• **EXTRAIT DE PAGE**:
Il faut que les choses changent « maintenant »  entre Washington et La Havane, ce sont les bisnessmen des Etats Unis qui le disent

Par Michel Porcheron (La Havane, 4 juin 2014) 

Tout s’est prêté à ce que cet évènement public revête un fort caractère solennel. Tout porte à croire même qu’il pourrait figurer dans un futur calendrier des rencontres publiques qui auront précédé la levée, un jour, de l’embargo des Etats Unis contre Cuba, en vigueur depuis 1962.

Ce n’est pas tous les jours que dans le Grand amphithéâtre (Aula Magna) de l’Université de La Havane, lieu emblématique de l’enseignement au plus haut niveau, comme il se doit,  vienne donner une Conférence magistrale…le Président de la Chambre de Commerce des Etats Unis. Du commerce à la politique bilatérale, il n’y  qu’un pas que Thomas J. Donohue, ce jeudi 29 mai, n’a pas hésité à franchir avec des propos on ne peut plus clairs et explicites,  que quelques autres, protocolaires et de circonstance, ne sont pas venus atténuer.     

Depuis bien longtemps, un Américain n’avait tenu publiquement de tels propos, a fortiori à Cuba.

                                        « Maintenant »

L’heure est « maintenant » venue, a-t-il affirmé, d’une « approche nouvelle » de la question des relations entre les Etats Unis et Cuba, se prononçant une nouvelle fois, en faveur de la levée de l’embargo (pour les Cubains, el bloqueo), au point vraisemblablement de surprendre son auditoire, du moins sa majorité, composée de nombreux professeurs universitaires et étudiants de la Faculté qui avaient pris place aux côtés de Gustavo Cobreiro Suarez, Recteur de l’Université, de fonctionnaires du ministère du Commerce extérieur et de l’Investissement étranger, avec à leur tête Rodrigo Malmierca Diaz, ainsi que du ministère des Relations extérieures (Minrex) et des délégués des Etats Unis.

[La délégation américaine avait été reçue dans la journée de mardi par le ministre Malmierca, mais aussi au Minrex par le ministre Bruno Rodríguez Parrilla].

«Trop longtemps, la relation entre nos nations a été définie par nos différences, il est temps d’ouvrir un nouveau chapitre des relations entre les Etats-Unis et Cuba, et ce moment, c’est maintenant», a souligné en effet le patron d’un des plus importants lobbies américains.  

                           « Cela dépend de … »  

 A la question d’une journaliste de Granma, Dalia Gonzalez Delgado, sur combien de temps encore pourrait durer le bloqueo, Donohue a répondu : « Cela dépend de jusqu’à quel point nous pourrions communiquer ».  (Depende de cuanto pudiéramos comunicarnos)      

Dirigeant une nombreuse délégation (1) de hauts responsables de la Chambre de Commerce et de chefs d’entreprises de son pays, arrivée à La Havane le mardi 27 mai, Thomas J. Donohue, un vieux de la vieille blanchi sous le harnois, qui préside la Chambre de Commerce depuis de nombreuses années, mais toujours fringant, n’a pas manqué de rappeler qu’il avait donné une conférence semblable…il y a 15 ans, dans ce même lieu « extraordinaire ».  Ou l’ex président américain, Jimmy Carter prit aussi la parole à deux reprises dans le passé.

• **LISTING**:
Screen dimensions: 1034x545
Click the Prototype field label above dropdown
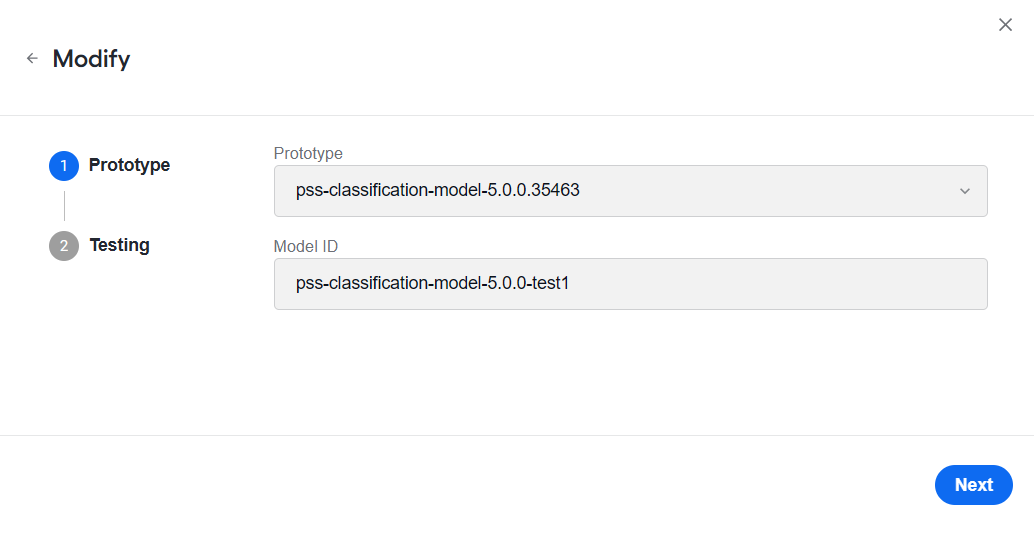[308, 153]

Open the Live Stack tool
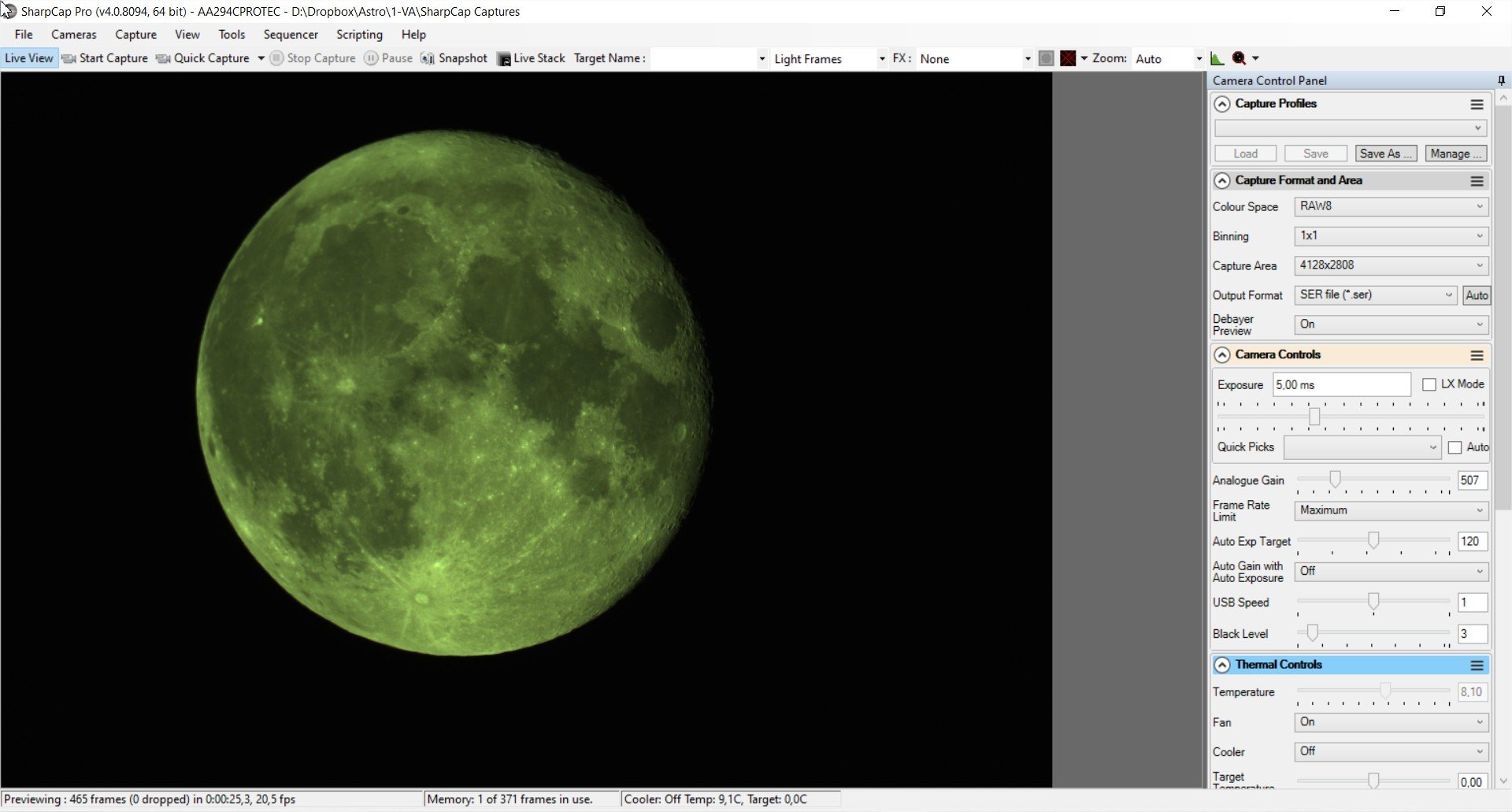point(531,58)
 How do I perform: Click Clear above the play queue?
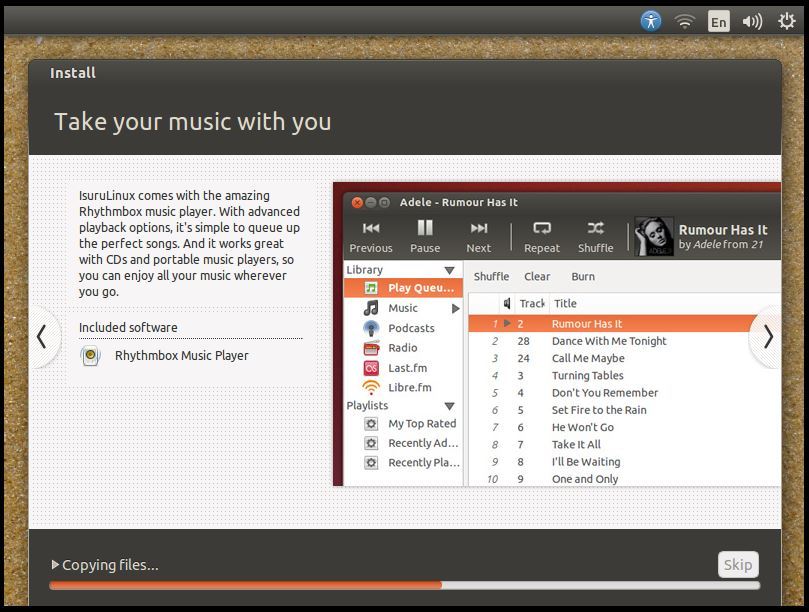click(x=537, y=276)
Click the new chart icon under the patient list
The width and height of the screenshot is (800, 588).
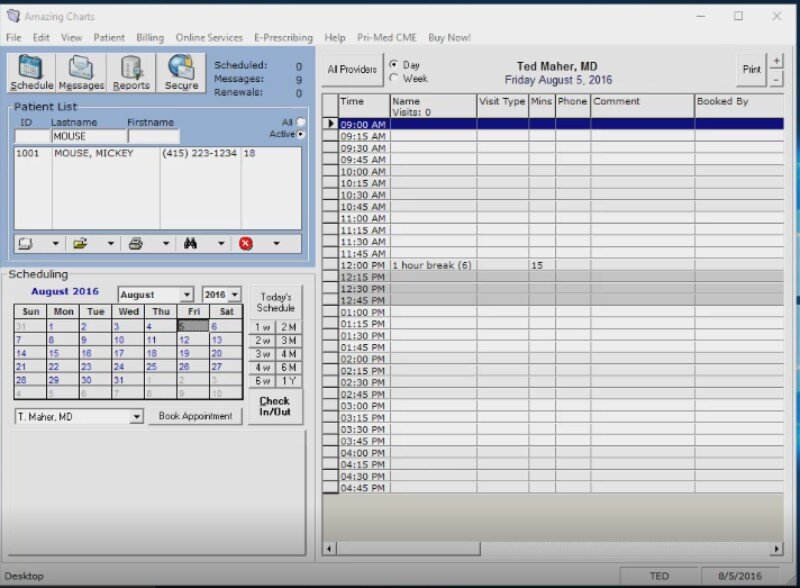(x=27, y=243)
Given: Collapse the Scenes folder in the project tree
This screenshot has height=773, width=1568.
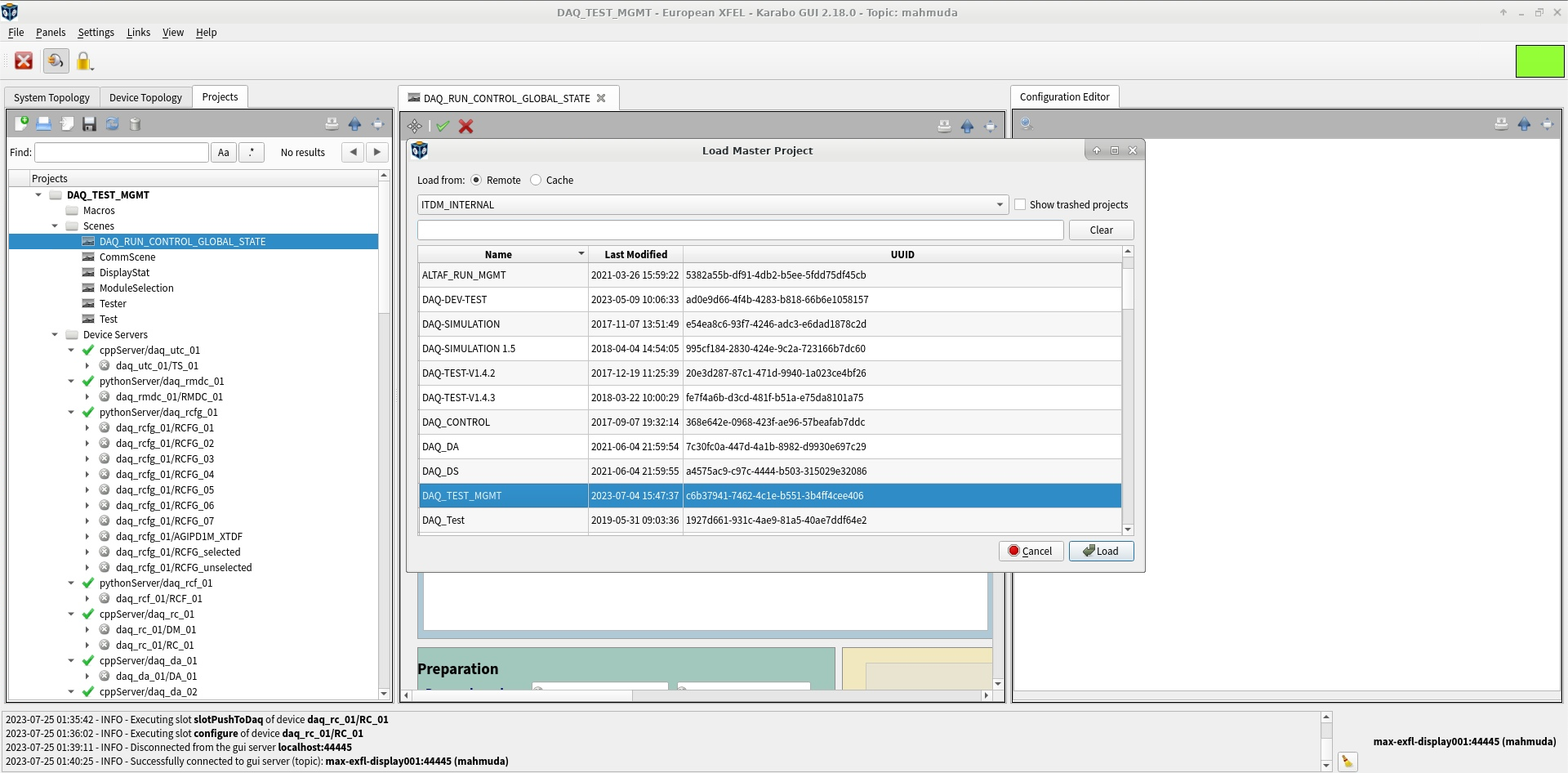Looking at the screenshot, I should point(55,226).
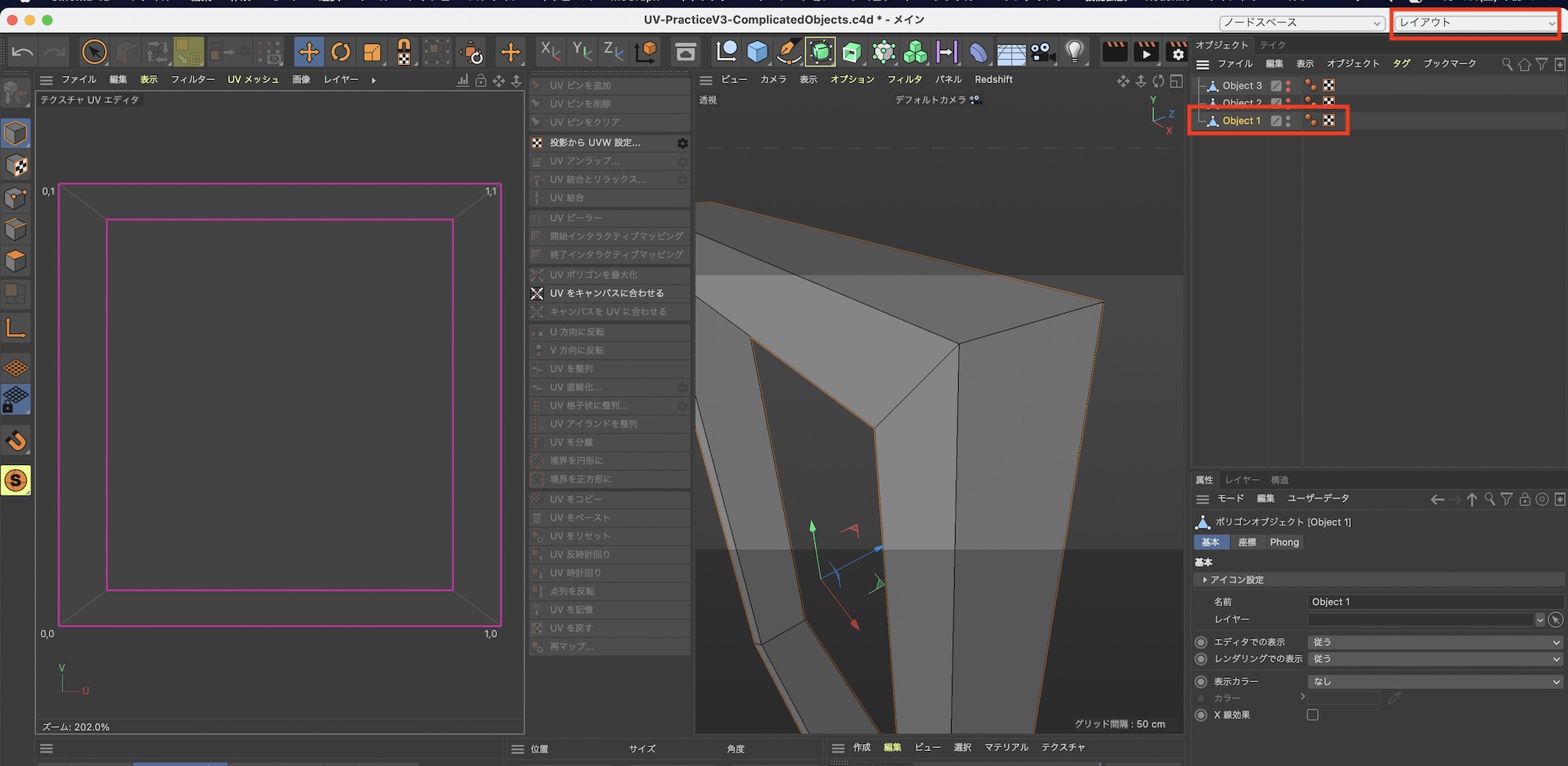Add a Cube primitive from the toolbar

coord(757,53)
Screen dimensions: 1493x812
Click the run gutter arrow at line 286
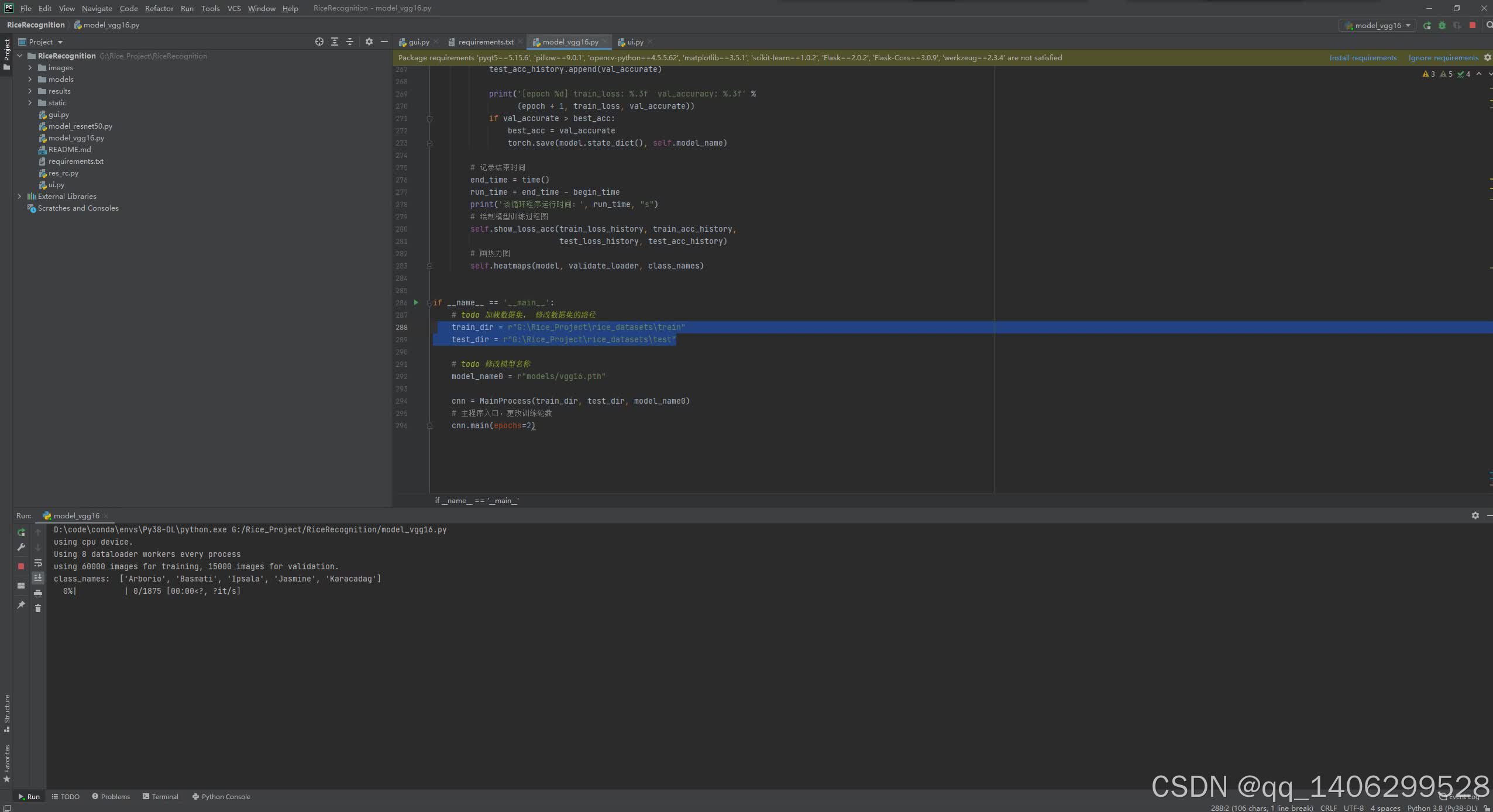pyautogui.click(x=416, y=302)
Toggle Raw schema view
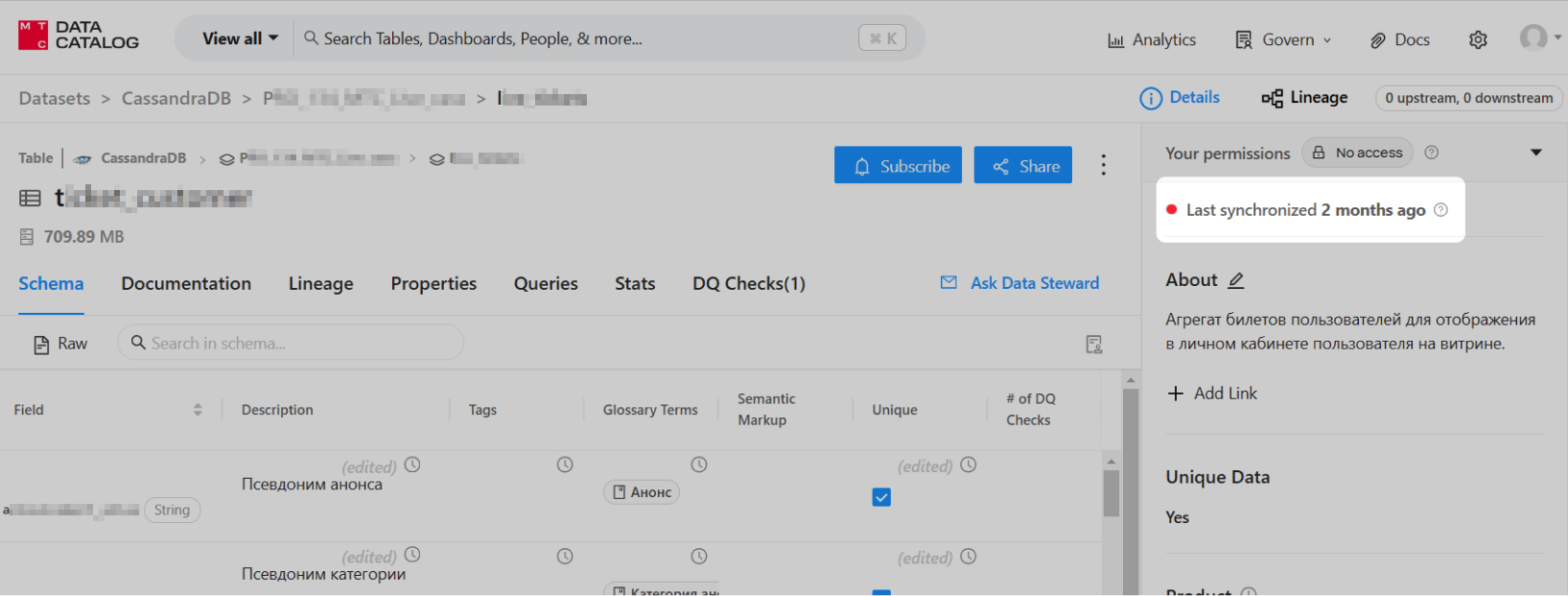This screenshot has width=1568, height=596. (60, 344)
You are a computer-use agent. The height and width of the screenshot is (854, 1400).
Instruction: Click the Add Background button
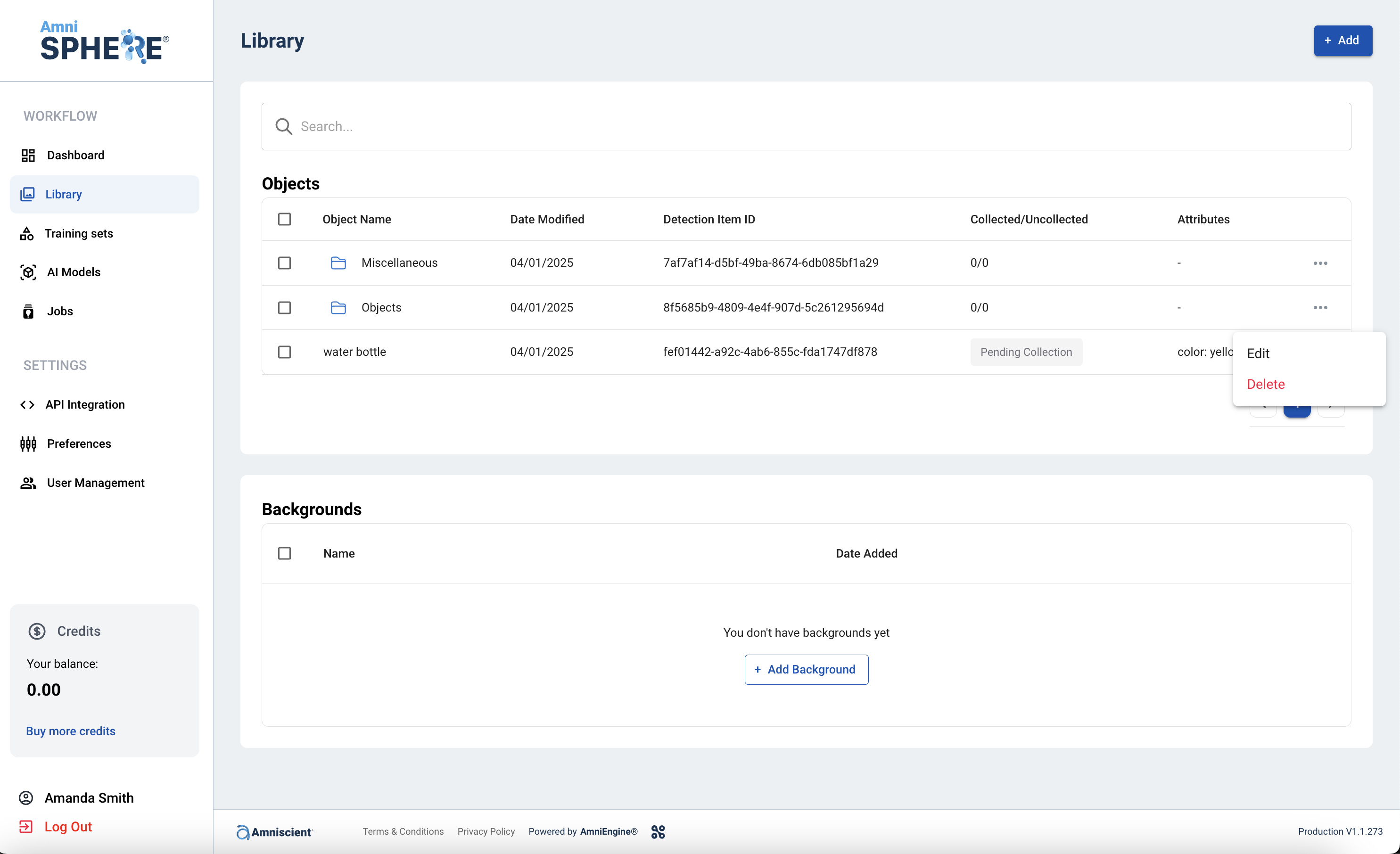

• **SÉRIE DE TÂCHES**:
a. Relevez toutes les personnes désignées par leur nom dans l'article sur la visite de Donohue à La Havane.
b. Rédigez la suite de l'article sur la visite de Donohue à La Havane, à partir de sa dernière phrase.

• **CORRIGÉ**:
a.
- Michel Porcheron
- Thomas J. Donohue
- Gustavo Cobreiro Suarez
- Rodrigo Malmierca Diaz
- Bruno Rodríguez Parrilla
- Dalia Gonzalez Delgado
- Jimmy Carter

b.
                            « Le moment est beaucoup plus favorable »

Probablement la venue alors de Donohue était prématurée. Aujourd’hui, de toute évidence le contexte bilatéral est autre. «Le moment est beaucoup plus favorable», a-t-il remarqué. La récente Loi cubaine sur l’Investissement étranger n’y est pas étrangère. « Les attitudes à l’égard de l’embargo ont changé aux Etats Unis », selon Donohue. En effet, selon une récente enquête de l’Atlantic Council, 56 % des citoyens des Etats Unis sont en faveur d’une normalisation des relations entre les deux pays, et 63 % dans la seule Floride.  

Sa  visite officielle de trois jours est considérée, par les observateurs, comme la plus importante d’un responsable américain, même des affaires, à Cuba depuis …de nombreuses années.

Le site cubadebate.cu quant à lui, lui a déroulé le tapis rouge en publiant un compte-rendu de la conférence, illustré par pas moins d’une dizaine de  photos et vidéos. Le 27 mai, le jour même de l’arrivée de Donohue, le site avait déjà publié près de 150 commentaires. La conférence de Donohue a fait la une vendredi 30 mai des quotidiens nationaux Granma et Juventud Rebelde    

Certes Donohue est un businessman, à la tête de la plus importante organisation aux Etats Unis d’entreprises privées (300.000 et plus de trois millions de partenaires indirects) qui vient défendre les intérêts de ses associés, mais de ce fait, la Chambre de Commerce qu’il représente, n’a cessé depuis de longues années, a-t-il dit, d’appeler le gouvernement de Washington à supprimer l’embargo commercial et économique.

Ajoutant qu’elle a contribué à la campagne électorale de représentants et sénateurs des deux partis (démocrate et républicain) qui se sont prononcés dans ce sens.

                                 « Nous rendrons compte »

« Quand nous rentrerons aux Etats Unis,  nous rendrons compte à nos leaders politiques de ce que nous avons vu ».  Il serait étonnant que Barack Obama n’en fasse pas partie, lui qui, personne n’en doute, n’a rien ignoré des préparatifs et des termes de la conférence magistrale de Donohue.   

La Chambre de commerce des Etats Unis «croit qu’il est temps d’éliminer les barrières politiques établies de longue date et de travailler à faire fi de nos différences», a-t-il ajouté. « C’est dans l’intérêt du peuple américain et des entreprises américaines et de notre position compétitive de leadership dans cet hémisphère», a-t-il souligné.

                                      Dans un prochain agenda   

Néanmoins a considéré Donohue,  «il reste beaucoup à faire. Et beaucoup à faire des deux côtés», a-t-il jugé.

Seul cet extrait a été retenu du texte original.